H. Bolton Seed notes the scientific community predicts that a major earthquake, on the order of the 1906 San Francisco jolt, is a probability in California within the next 25 years. And he agrees.
But he recalls that 20 years ago in nearby Berkeley he lived smack dab on the Hayward Fault, and that near him lived an elderly couple whose funds were tied up in their home. Should he warn them? He didn't, and the couple lived out their lives without being uprooted.
The UC professor has since moved but doesn't feel much safer.
Seed also notes Los Angeles put a notice on buildings that were considered unsafe from an earthquake and San Francisco did not. He doubts that the Los Angeles signs caused many people to move--only made them worry about the warnings.
Since the great 1906 San Francisco earthquake, building codes have arrived. They undoubtedly are a large improvement, but Seed says he's sure some buildings will collapse in the next large quake despite the codes.
Questions About Water
A large part of the 1906 destruction was the lack of water because the earthquake broke water mains. After the quake, San Francisco built cisterns under the streets. But there have been street improvements since then, and whether firefighters can find the water in time is doubtful, the scientist said.

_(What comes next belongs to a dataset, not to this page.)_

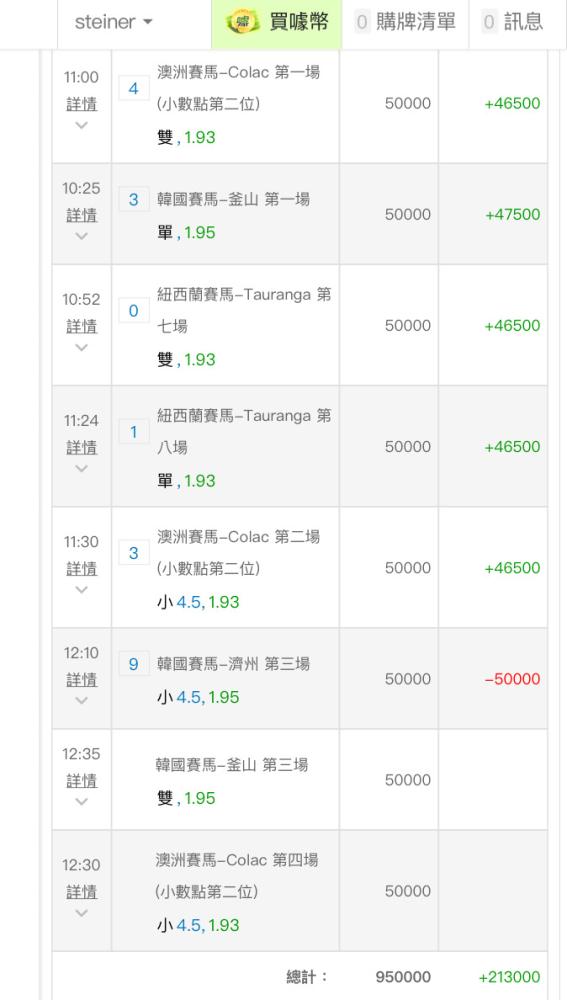
Task: Click the 0 badge next to 購牌清單
Action: tap(362, 22)
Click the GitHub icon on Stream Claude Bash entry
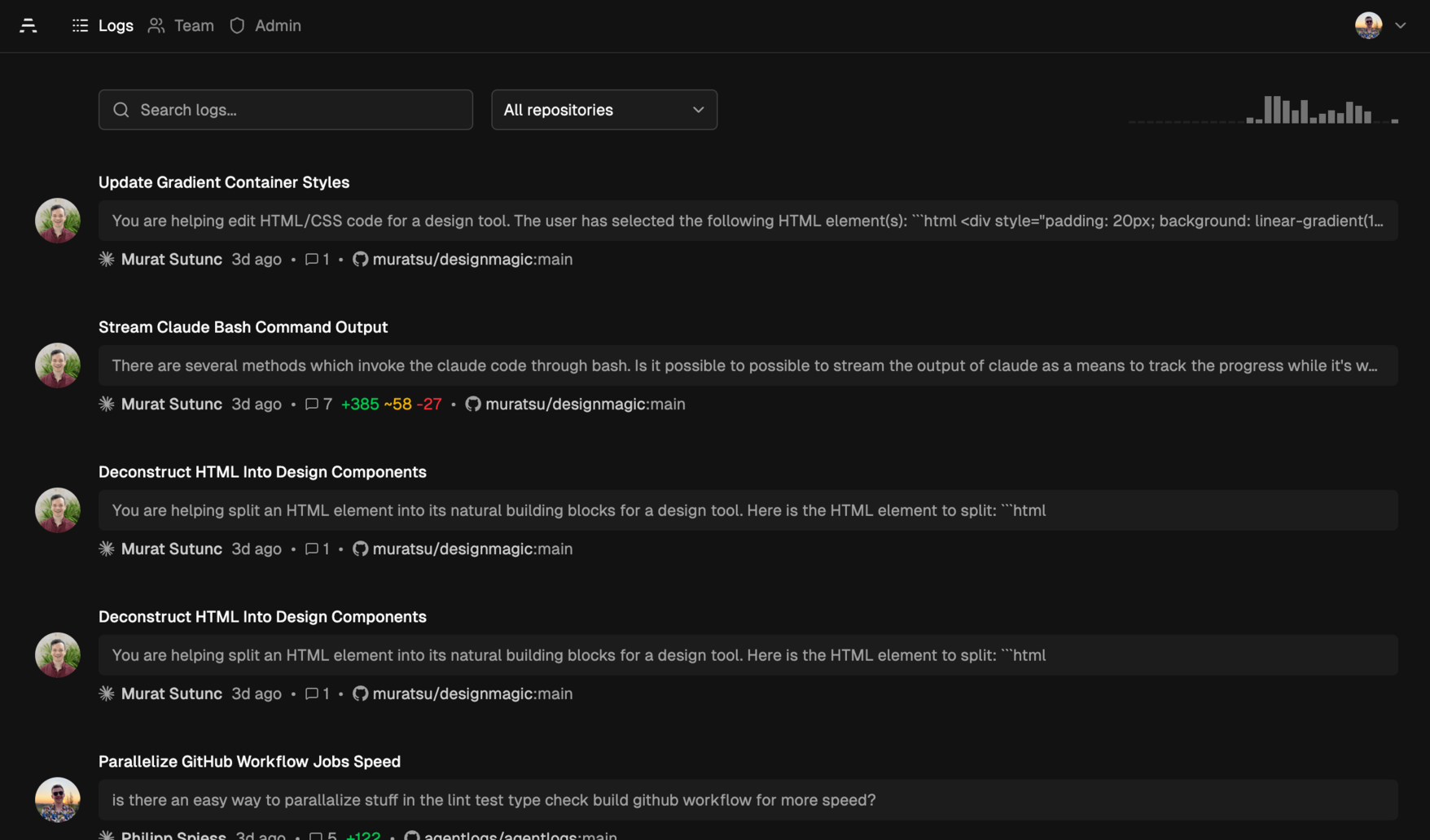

Seed made the observations while at a recent conference at the Fairmont Hotel, which stood through the 1906 quake but was gutted by the fire that followed.
He was attending a meeting of the International Conference of Soil Mechanics and Foundation Engineering.
Earthquakes occur because the world consists of blocks of land that rub against each other. The demarcation lines between the blocks are called faults. In California, the best-known fault is called the San Andreas; it runs through most of the state.
It is moving at a rate of about an inch a year, and within 200 years is bound to cause a major quake. But when?
Seed said home builders can take some precautions to improve their chances of escaping earthquake trouble.
For one thing, people can call in an engineer to select favorable land on which to build their homes. He points out that building on solid rock means the structure has a better chance. Churches built on rock have survived for centuries in Turkey, where earthquakes are common.
Building on sand, or fill, near an ocean is another matter.
That land, called "liquefaction" by scientists, is full of water, and a person will sink to his waist on it in case of a quake.
Seed said he has seen buildings in Japan which sank in such land and tilted as much as 80 degrees.